In de overwegingen van de Raad van State werd ingegaan op de grieven van de vreemdeling. De eerste grief betrof het oordeel van de rechtbank dat er geen concrete bezwaren waren aangedragen met betrekking tot de kwaliteit van de asielprocedure in Zweden. De vreemdeling stelde dat er een systeemfout was, omdat de beoordeling van de veiligheidssituatie in Syrië door de Zweedse autoriteiten verschilde van die door de Nederlandse autoriteiten.
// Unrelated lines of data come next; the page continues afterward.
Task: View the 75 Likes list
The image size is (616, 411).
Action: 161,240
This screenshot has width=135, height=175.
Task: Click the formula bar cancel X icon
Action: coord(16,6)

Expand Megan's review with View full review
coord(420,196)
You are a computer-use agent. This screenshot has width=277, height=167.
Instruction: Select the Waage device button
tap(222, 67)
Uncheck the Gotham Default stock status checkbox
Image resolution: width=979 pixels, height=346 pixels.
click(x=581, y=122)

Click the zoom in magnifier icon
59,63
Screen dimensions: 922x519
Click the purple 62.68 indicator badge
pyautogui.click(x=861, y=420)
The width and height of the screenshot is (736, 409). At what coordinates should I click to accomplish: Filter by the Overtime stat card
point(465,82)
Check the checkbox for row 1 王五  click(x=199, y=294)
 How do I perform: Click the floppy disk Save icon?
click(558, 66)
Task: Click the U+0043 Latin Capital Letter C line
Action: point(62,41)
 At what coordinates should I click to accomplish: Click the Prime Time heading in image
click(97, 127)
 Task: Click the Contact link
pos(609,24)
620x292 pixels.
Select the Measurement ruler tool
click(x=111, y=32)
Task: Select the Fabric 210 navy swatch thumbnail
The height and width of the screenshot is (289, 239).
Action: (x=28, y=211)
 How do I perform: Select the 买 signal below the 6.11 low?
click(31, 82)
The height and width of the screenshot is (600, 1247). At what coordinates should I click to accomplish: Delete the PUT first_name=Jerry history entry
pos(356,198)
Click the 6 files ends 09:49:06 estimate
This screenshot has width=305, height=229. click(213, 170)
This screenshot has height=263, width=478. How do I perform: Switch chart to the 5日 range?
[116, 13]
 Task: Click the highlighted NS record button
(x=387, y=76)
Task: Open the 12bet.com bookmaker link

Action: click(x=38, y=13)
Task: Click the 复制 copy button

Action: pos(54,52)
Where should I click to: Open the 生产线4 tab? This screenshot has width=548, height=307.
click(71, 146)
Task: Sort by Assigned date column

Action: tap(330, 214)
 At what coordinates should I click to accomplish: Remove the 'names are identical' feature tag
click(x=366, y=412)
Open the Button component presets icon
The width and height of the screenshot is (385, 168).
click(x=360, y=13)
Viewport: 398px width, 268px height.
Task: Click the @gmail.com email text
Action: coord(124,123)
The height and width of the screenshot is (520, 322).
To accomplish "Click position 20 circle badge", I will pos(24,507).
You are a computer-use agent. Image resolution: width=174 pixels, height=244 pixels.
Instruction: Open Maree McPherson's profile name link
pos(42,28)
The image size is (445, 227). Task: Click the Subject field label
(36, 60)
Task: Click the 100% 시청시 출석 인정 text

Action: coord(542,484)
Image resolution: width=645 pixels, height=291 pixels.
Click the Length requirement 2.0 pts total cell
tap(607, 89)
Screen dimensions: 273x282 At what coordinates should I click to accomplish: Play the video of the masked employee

De Raad van State oordeelde echter dat meningsverschillen tussen lidstaten over de uitlegging van materiële voorwaarden voor internationale bescherming geen systeemfouten opleveren, en bevestigde daarmee het oordeel van de rechtbank.
De tweede grief van de vreemdeling leidde ook niet tot vernietiging van de uitspraak, omdat deze geen vragen bevatte die relevant waren voor de rechtseenheid of rechtsontwikkeling. Uiteindelijk werd het hoger beroep ongegrond verklaard en werd de uitspraak van de rechtbank bevestigd. De minister van Asiel en Migratie werd niet verplicht om proceskosten te vergoeden.